La solution semble avoir une belle carte à jouer sur certains marchés de masse en quête de simplification dans l'outil de production et d'agilité lorsqu'il s'agit de fabriquer des petites et moyennes séries. "Par le biais de l'impression 3D, le caractère personnalisable est également possible à des coûts parfaitement maîtrisés. Nous développons ainsi une offre de produits adaptés à la morphologie du client. C'est ce que nous expérimentons actuellement via notre concept Décathlon DX", indique Julien Guillen, Leader Additive Manufacturing chez Decathlon. La personnalisation des produits, demandée par exemple par les constructeurs automobiles, suscite un grand intérêt. Nicolas Aubert cite l'exemple de la Mini (BMW), pour laquelle des parties latérales ont été conçues grâce à l'impression 3D (couleur souhaitée par le client...). "L'enjeu est, dans ces cas, la mise au point de solutions d'industrialisation permettant de ne pas augmenter le prix. Nous avons, par ailleurs, un partenariat avec Porsche pour développer des assises de sièges dotées d'un matériau souple, adaptable à la morphologie du client."
Le luxe et les marchés ayant un positionnement haut de gamme sont particulièrement demandeurs d'innovations et de personnalisations de ce type. D'autres domaines d'activités comme la lunetterie sont également amenés à évoluer rapidement en intégrant de nouvelles technologies par l'intermédiaire de la fabrication additive. "On observe un intérêt croissant pour l'impression 3D. Notre service en ligne croît chaque mois. Les éléments que les industriels conçoivent informatiquement peuvent très vite être traduits par un prototype physique pour avoir une vision concrète, y compris pour des pièces à géométrie complexe", remarque Laurent Bouchez, directeur du support des ventes chez RS Components, distributeur de fournitures industrielles et de composants électroniques.
Gains d'agilité
La Covid-19 aurait-elle permis de pointer du doigt un problème de fond en même temps que sa solution ? Alors que les tensions sur les supply chains d'innombrables secteurs ont souligné le manque de maîtrise et de connaissances à l'égard des fournisseurs, ainsi que l'inquiétante dépendance à l'égard d'acteurs lointains, l'impression 3D a fait connaître au plus grand nombre son potentiel de production dans un contexte d'imprévisibilité accrue, comme l'a attesté la nécessité de fournir rapidement des visières protectrices.

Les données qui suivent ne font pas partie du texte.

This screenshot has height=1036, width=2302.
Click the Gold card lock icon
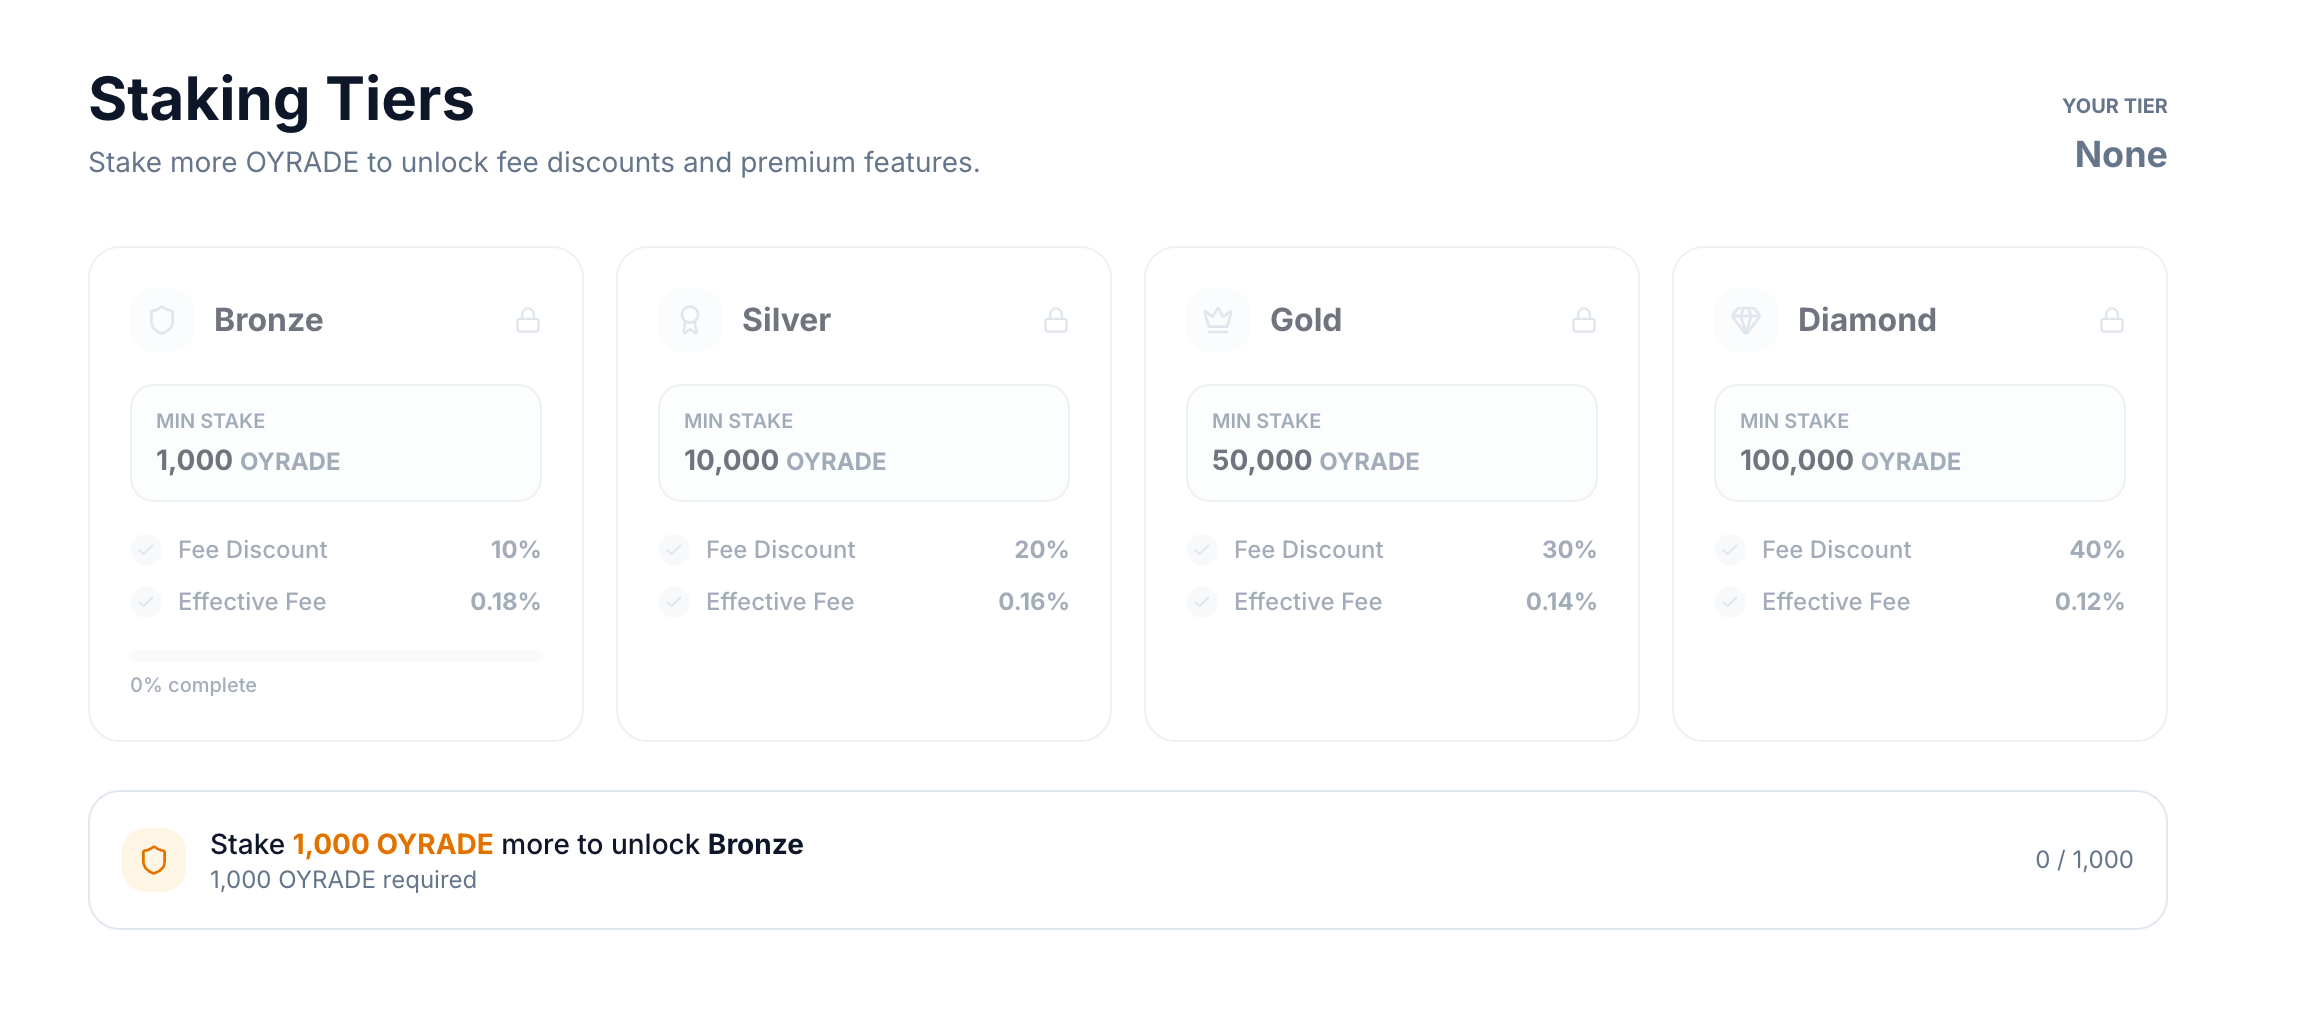[1584, 320]
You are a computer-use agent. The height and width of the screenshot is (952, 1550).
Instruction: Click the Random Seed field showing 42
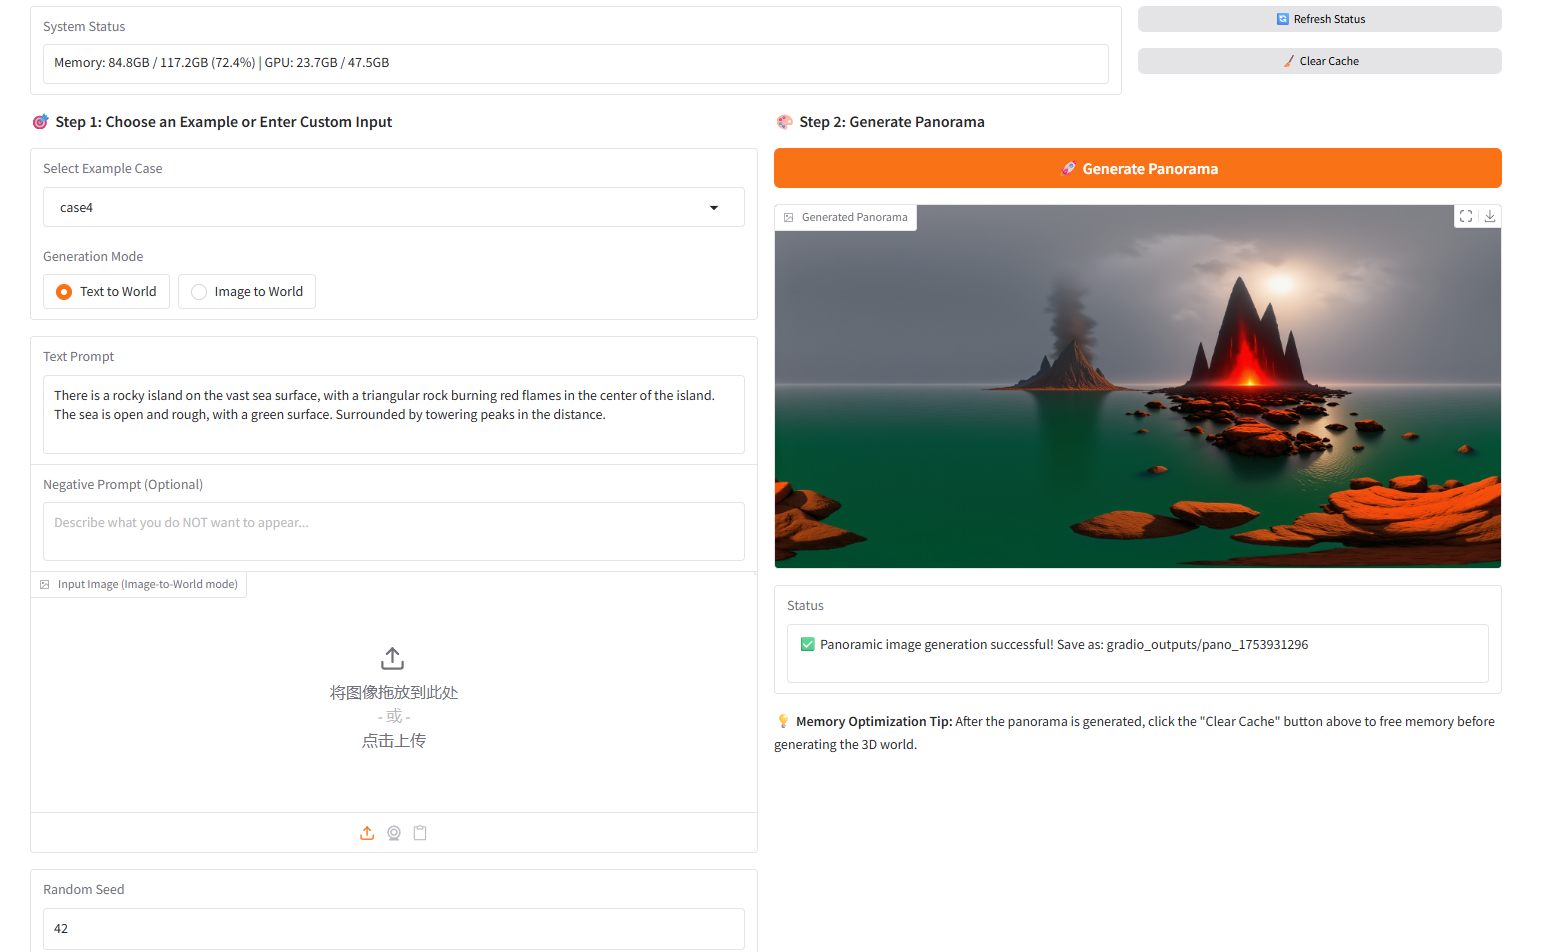[393, 928]
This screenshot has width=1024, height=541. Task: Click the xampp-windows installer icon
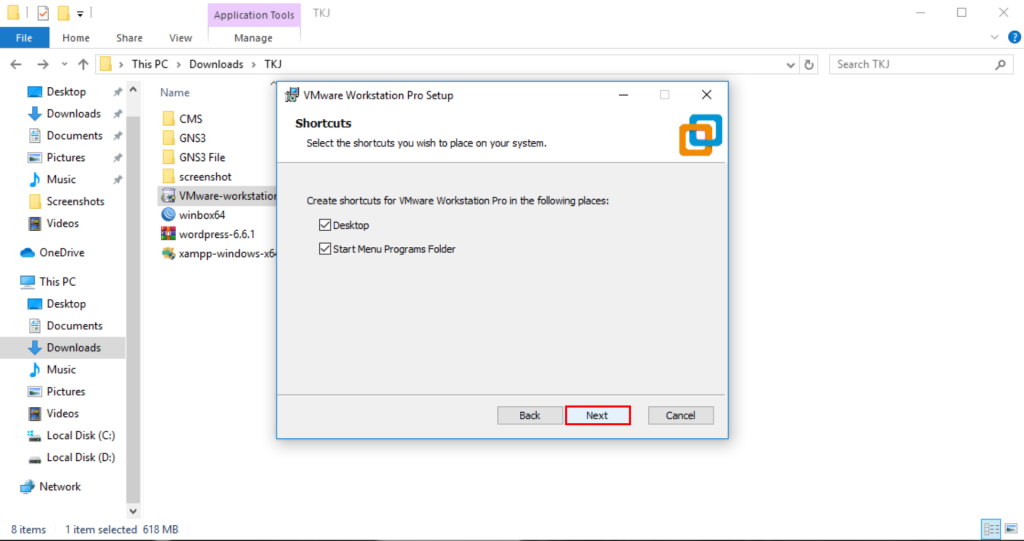[168, 254]
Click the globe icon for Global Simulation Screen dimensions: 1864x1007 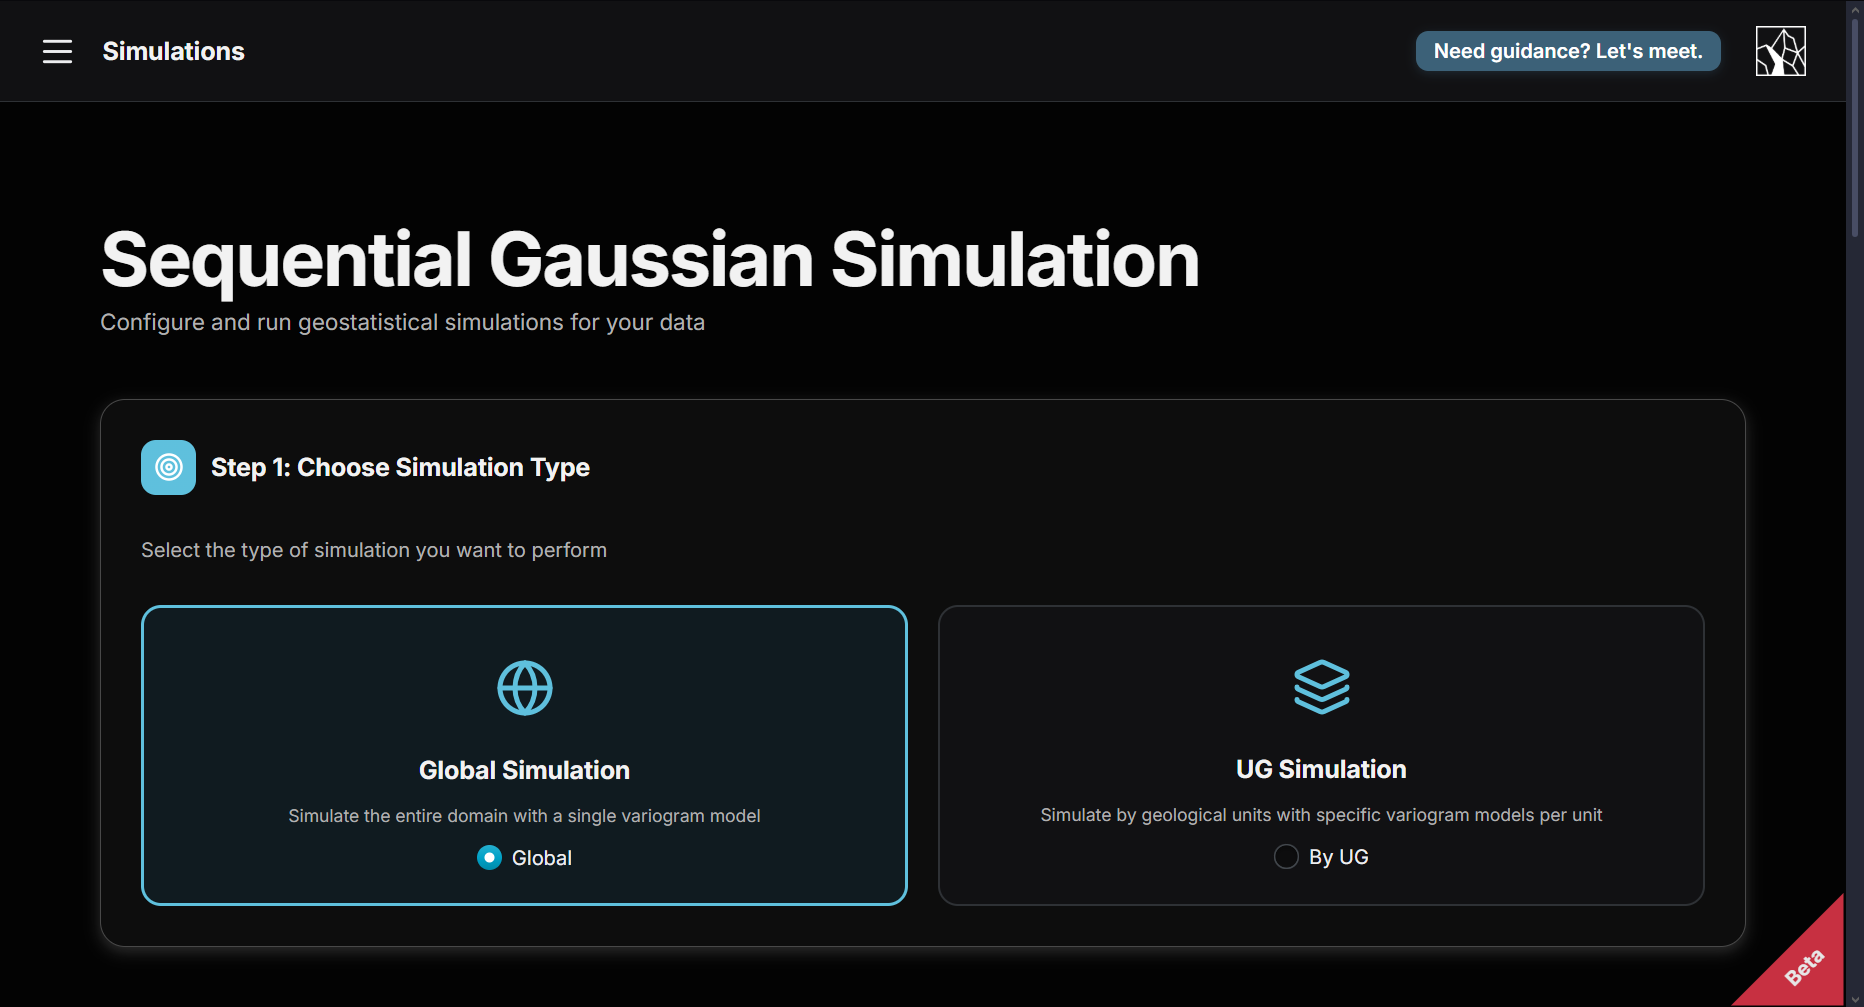coord(524,688)

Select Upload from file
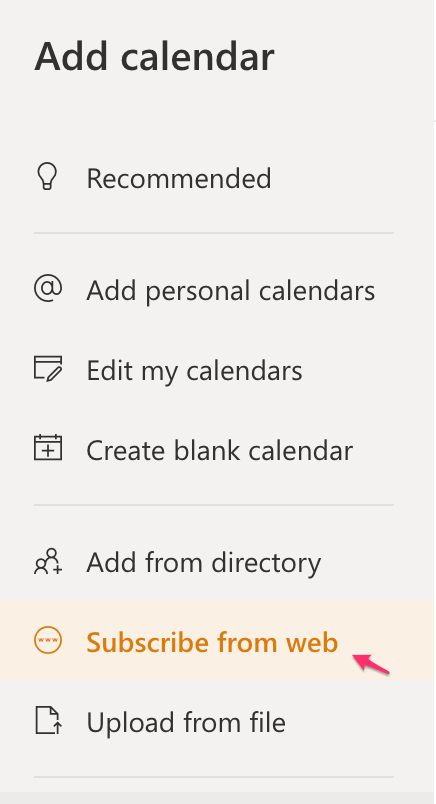click(186, 722)

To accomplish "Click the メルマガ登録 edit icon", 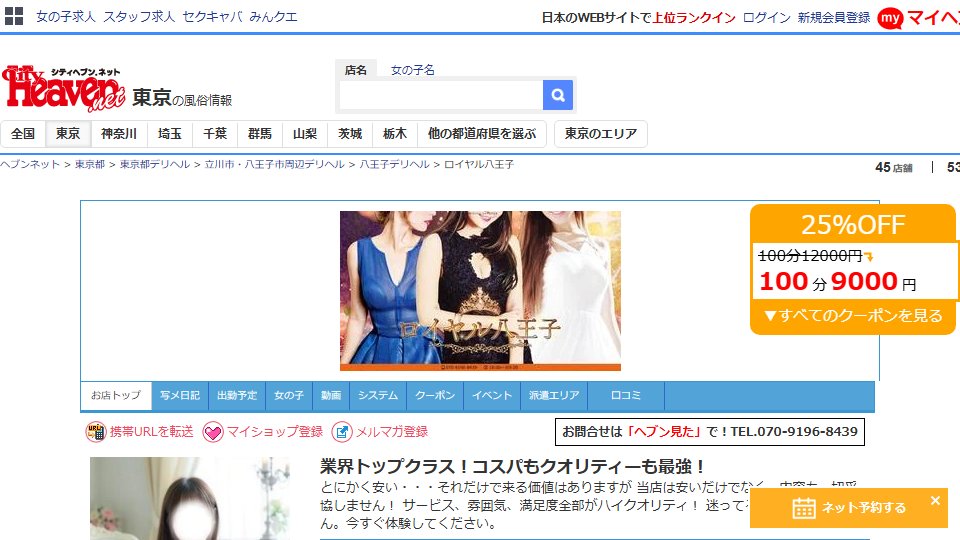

Dans certains secteurs, ce procédé de fabrication est en place depuis longtemps, comme dans le cas de Decathlon : "Nous l'utilisons pour couvrir des tâches de prototypage, mais aussi sur l'ensemble de la chaîne de valeur, notamment pour l'élaboration de pièces de service après-vente, tels que des poteaux de tennis de table, des bracelets de montre... En 2019, Decathlon a ainsi conduit 1 200 projets de prototypage, et conçu 60 000 pièces de service après-vente par ce biais. C'est un très bon moyen de s'adapter à la demande qui, dans ce domaine, est par définition difficile à prévoir", illustre Julien Guillen. Au fil du temps, l'intégration des mises à jour de produits ne modifie que le fichier numérique sur lequel l'impression est fondée.
Pour Laurent Bouchez, "l'intérêt est de pouvoir concevoir des pièces adaptées à ce que l'on veut réaliser, en matière de contraintes de formes, par exemple. Avec un procédé traditionnel, il faut se tourner vers un prestataire qui va fabriquer un moulage, ce qui suppose immédiatement des coûts additionnels". L'une des caractéristiques principales de RS Components est la capacité de livrer l'entreprise cliente en 24 à 48 heures sur tout le territoire français, sans limites minimales de quantités. "Il peut s'agir de cinq résistances envoyées dans un petit sac ou de volumes bien plus considérables", complète-t-il. L'impression 3D permet donc de réaliser des ajustements pour répondre à des demandes de différentes natures, en complémentarité avec d'autres processus industriels.